Padden: Dynamic Reserve Approach Could Doom Auction
The Expanding Opportunities for Broadcasters Coalition has revealed that its stations include eight apiece in the top two markets, stations which likely won't be giving up spectrum in the auction if the FCC tries to engineer it to reduce payments to TV station owners.
In a slide presentation on the upcoming broadcast incentive auctions for a communications policy event Tuesday in Washington, EOBC executive director Preston Padden pointed out that EOBC represents 48 MHz of spectrum in the highly congested New York and L.A. markets (each station has 6 MHz).
In the presentation in advance of the FCC's auction comment public notice—the notice was outlined to reporters last month—Padden warned that the FCC needs to improve on the calculations of starting prices for TV station spectrum.
The FCC signaled that it would include population served as a factor in the calculation, but Padden says that if the idea is to reduce potential payments to broadcasters, that should not be the FCC's focus. Instead it should focus on attracting broadcasters. And, at any rate, he says, the success of the AWS-3 auction demonstrates that the broadcast incentive auction, potentially much more than the 65 MHz up for bid in AWS-3, will generate "an abundance of revenue" to pay broadcasters.

RAW RECORDS ->
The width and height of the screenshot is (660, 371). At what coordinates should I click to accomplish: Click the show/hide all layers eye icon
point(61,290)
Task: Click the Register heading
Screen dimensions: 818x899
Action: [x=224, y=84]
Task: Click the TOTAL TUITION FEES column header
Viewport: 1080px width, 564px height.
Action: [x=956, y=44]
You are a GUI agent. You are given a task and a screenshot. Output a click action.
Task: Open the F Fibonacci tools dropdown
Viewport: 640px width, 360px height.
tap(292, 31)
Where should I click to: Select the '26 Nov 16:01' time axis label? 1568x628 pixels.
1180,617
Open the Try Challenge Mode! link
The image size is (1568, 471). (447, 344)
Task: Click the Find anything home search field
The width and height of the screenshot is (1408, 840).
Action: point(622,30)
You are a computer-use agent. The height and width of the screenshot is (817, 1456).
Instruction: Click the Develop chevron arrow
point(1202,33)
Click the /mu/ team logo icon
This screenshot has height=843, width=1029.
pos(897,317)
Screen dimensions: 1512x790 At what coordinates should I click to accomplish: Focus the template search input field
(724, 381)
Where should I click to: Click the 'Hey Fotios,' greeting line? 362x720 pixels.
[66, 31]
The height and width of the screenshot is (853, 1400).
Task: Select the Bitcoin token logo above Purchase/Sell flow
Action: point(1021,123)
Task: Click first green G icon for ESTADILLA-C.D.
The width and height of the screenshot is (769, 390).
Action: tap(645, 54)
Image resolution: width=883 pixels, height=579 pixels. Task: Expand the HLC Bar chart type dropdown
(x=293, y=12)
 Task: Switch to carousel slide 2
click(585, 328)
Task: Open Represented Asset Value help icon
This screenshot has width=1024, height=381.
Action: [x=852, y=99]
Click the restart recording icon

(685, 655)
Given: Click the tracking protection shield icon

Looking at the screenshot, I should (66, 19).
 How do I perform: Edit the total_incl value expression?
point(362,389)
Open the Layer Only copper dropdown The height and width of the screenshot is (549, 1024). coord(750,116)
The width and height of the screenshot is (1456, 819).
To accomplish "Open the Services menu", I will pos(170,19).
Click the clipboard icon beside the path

INSTRUCTIONS ->
**A.** Decide whether each statement agrees with the article on the broadcast incentive auction: (i) EOBC represents 48 MHz of spectrum in the New York and L.A. markets; (ii) Padden says the FCC should focus on reducing payments to broadcasters; (iii) 65 MHz was up for bid in the AWS-3 auction. For each, answer yes or no and quote the article's deciding words.
**B.** Resume the article on Padden and the broadcast incentive auction, picking up after its last sentence.

RESULTS OF THE EXERCISE ->
**A.**
(i) Yes: "EOBC represents 48 MHz of spectrum in the highly congested New York and L.A. markets"
(ii) No: "Instead it should focus on attracting broadcasters."
(iii) Yes: "the 65 MHz up for bid in AWS-3"

**B.**
"Market forces, not managed caps [on payment] should determine how much each broadcaster receives," Padden said in his presentation.
Padden also says that an FCC proposal to adopt dynamic reserve pricing (DRP), allowing reserve prices to continue to decline even as they were rejected by broadcasters, would be a nonstarter. He said DRP actually stands for "discourage robust participation" or "dynamically rigging pricing."
FCC officials have said that the public notice proposals are just that, and could be adjusted after it receives comment on them. Padden has plenty to say about them.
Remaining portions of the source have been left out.